## TEXT PROVIDED
....

Yoky Matsuoka (松岡陽子 Matsuoka Yōko, born c. 1972 in Japan) is the CEO and Founder of Yohana (an independent subsidiary of Panasonic). She was the CTO of Google Nest, a co-founder of Google X and previously held roles as VP of Technology and Analytics at Twitter, technology executive at Apple, and as VP of Technology at Nest.

Previously, she was an assistant professor of computer science at Carnegie Mellon University and an associate professor of computer science at the University of Washington, director of Washington's Neurobotics Laboratory, director of the Center for Sensorimotor Neural Engineering. 
She is a 2007 MacArthur Fellow.  At University of Washington, her research combined neuroscience and robotics—sometimes referred to by Matsuoka by the portmanteau neurobotics—to create more realistic prosthetics.

Early life and education
Matsuoka was born in Japan and moved to California at the age of 16. 
In her youth, she was a semi-professional tennis player, once ranking 21st in Japan, but was eventually sidelined by injuries (she broke her ankle for the third time); her interest in robotics began with the idea of a robotic tennis player, which she later decided was unrealistic.

She received her B.S. degree in 1993 from the University of California, Berkeley and an M.S. (1995) and PhD (1998) in electrical engineering and computer science from MIT.

Career
Outside academia, she was chief engineer at Barrett Technology in 1995 and 1996 where she developed the microcode for the BarrettHand. From 2001 to 2006, Yoky was an assistant professor at Carnegie Mellon University. During this time, she held the Anna Loomis McCandless Faculty Chair (from 2004), received a Presidential Early Career Award for Scientists and Engineers (2004) and an IEEE Early Career Award in Robotics and Automation (2005), and was nominated for the MacArthur Fellowship (2006), winning and joining the class of 2007. She continued her career at the University of Washington as an associate professor, and is currently working for Apple on wellness related products.

....

## EXERCISE
Extend the Yoky Matsuoka biography onward from its final sentence, continuing in the same register.

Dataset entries
....

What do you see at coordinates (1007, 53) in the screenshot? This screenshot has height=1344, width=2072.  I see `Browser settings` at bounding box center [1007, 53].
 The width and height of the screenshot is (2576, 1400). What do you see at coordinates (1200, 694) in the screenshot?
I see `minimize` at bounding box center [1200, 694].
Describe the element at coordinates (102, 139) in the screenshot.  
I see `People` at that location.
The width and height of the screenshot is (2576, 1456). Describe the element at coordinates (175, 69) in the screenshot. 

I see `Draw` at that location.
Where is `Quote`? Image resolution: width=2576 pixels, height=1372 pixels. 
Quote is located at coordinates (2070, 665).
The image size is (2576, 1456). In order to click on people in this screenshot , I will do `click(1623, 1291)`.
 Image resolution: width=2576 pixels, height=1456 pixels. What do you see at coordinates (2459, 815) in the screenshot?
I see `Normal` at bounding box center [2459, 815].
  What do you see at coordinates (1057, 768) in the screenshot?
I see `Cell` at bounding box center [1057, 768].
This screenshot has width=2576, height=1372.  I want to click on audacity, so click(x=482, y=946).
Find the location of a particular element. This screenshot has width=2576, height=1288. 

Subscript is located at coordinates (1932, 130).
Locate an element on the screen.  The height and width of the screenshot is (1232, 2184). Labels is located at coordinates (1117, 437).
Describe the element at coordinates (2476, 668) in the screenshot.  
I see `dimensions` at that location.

....

## RESULT FOR THIS EXERCISE
Research
Matthew O'Donnell, dean of the Washington College of Engineering characterizes her as "a mechanical engineer, neuroscientist, bioengineer, robotics expert and computer scientist, all in one… [with] …the ability to see what is possible by combining all these disciplines." The MacArthur Foundation characterizes her work as "transforming our understanding of how the central nervous system coordinates musculoskeletal action and of how robotic technology can enhance the mobility of people with manipulation disabilities.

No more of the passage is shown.